Environmental control of the deformability of the DNA double helix.

The deformability of DNA is of crucial importance in a number of processes and interactions, such as its enzymatic recognition, its packaging into chromosomes, its interactions with drugs, and the formation of photodimers in it. Here we have studied this property by following the formation of excited-state molecular complexes (excimers) between adjacent bases of poly(dA-dT).poly(dA-dT) at 20 degrees C. The force that drives the helix distortion appears to stem mainly from charge-resonance interaction. The results indicate that the deformability of the helix on the nanosecond time scale is considerable at normal solvent viscosities, whereas it is greatly reduced by frictional forces at high viscosities (attained through sucrose addition) at which the excimer has a much less favorable geometry: the difference in the interaction energies between 1 cP and 58 cP is about 6 kcal/mol, a value that is similar to the base stacking energies for the undistorted helix. This behavior parallels the modulation by the solvent viscosity of the thermally driven motions of the bases of poly(dA).poly(dT), which we recently reported on the basis of time-resolved intrinsic fluorescence anisotropy measurements (S. Georghiou et al., Biophys, J., 70, 1909-1922, 1996).

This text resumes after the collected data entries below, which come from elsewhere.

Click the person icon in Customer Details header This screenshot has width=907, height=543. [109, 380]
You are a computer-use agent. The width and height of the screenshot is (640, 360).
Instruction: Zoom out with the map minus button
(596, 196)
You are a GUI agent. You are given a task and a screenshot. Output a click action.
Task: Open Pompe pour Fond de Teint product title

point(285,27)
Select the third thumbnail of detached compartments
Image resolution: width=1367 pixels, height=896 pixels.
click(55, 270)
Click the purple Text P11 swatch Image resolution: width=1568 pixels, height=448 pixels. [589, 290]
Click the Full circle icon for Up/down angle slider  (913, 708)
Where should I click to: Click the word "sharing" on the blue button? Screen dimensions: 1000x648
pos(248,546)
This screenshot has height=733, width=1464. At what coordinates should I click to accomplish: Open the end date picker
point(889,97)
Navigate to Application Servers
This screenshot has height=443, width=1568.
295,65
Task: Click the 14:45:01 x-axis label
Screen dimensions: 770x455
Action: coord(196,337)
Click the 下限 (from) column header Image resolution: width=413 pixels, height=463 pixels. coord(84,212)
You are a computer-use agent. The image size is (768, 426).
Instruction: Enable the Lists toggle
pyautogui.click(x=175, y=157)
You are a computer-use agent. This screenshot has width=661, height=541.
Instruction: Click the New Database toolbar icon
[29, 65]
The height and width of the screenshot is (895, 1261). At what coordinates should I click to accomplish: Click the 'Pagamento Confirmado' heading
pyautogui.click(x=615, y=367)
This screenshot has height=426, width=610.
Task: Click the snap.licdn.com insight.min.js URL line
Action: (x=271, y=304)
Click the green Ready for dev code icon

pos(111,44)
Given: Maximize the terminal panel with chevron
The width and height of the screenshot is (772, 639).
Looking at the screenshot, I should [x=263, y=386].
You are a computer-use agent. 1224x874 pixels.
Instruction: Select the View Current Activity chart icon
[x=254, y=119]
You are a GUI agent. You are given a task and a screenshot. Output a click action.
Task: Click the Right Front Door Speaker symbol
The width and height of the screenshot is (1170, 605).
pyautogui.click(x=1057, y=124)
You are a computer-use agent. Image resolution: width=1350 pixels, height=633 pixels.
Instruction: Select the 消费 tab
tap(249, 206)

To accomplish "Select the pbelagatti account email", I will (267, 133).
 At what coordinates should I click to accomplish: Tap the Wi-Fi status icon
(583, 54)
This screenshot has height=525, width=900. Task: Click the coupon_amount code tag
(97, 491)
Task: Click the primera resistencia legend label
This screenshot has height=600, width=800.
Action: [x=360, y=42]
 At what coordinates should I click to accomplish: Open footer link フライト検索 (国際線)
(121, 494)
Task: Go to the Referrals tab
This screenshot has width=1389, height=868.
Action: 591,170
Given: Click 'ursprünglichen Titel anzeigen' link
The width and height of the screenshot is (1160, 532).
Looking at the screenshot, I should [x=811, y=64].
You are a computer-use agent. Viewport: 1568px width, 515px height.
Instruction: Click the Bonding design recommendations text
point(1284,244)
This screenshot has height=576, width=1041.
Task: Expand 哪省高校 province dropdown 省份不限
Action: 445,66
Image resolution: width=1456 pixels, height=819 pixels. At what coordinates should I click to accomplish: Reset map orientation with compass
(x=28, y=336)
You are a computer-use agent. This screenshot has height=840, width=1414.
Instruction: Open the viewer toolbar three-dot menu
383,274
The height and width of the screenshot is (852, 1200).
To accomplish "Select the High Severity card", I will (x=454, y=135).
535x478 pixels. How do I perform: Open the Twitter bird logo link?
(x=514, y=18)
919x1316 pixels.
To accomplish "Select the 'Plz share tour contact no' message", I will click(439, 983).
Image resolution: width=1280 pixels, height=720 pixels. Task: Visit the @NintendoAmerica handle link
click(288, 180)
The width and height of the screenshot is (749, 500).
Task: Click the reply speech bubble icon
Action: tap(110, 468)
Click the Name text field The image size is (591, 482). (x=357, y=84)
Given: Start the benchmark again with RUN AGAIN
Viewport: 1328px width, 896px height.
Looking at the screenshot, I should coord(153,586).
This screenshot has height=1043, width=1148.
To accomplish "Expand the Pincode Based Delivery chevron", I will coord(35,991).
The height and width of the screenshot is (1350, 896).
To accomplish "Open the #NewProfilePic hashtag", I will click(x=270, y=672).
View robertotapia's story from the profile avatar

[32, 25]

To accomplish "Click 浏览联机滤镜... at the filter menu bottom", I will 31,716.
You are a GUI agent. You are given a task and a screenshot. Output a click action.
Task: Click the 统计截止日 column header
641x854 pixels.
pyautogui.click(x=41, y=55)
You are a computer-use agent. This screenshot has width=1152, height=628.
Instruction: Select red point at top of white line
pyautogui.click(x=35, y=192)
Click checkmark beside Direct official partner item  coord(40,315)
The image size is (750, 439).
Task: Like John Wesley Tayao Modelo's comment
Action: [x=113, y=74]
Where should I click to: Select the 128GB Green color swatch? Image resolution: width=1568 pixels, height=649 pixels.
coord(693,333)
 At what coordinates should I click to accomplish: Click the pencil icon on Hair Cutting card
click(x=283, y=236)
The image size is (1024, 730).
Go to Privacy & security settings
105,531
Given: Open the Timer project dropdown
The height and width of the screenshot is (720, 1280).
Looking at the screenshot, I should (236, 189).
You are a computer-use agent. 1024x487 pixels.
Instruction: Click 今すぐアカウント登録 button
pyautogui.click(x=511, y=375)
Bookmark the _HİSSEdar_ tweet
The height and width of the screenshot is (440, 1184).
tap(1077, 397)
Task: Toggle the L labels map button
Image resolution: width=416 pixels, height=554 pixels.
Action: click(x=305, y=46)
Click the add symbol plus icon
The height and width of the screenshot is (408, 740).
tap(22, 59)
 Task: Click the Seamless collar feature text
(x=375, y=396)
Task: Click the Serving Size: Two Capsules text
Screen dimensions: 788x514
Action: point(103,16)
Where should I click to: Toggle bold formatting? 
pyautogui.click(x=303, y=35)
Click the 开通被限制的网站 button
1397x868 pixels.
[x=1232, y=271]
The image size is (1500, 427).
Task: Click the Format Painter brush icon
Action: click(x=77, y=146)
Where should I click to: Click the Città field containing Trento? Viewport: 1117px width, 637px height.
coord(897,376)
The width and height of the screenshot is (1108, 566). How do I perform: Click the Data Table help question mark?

It is inferred that environmental impediments to molecular motion can modulate the conformation and dynamics of DNA. Such modulation might play a role in gene regulation: particular base configurations, which can be enzymatically recognized, may be attained as dictated by the prevailing viscosity conditions and/or geometric constraints. By contrast, up to 3 M NaCl or 0.1 M MgCl2 do not significantly reduce the deformability of the helix. The considerable plasticity of this polynucleotide is probably linked to the significant flexibility of the TA step that may account for the wide-spread use of the TATA sequence in transcription, site-specific recombination and the initiation of DNA replication.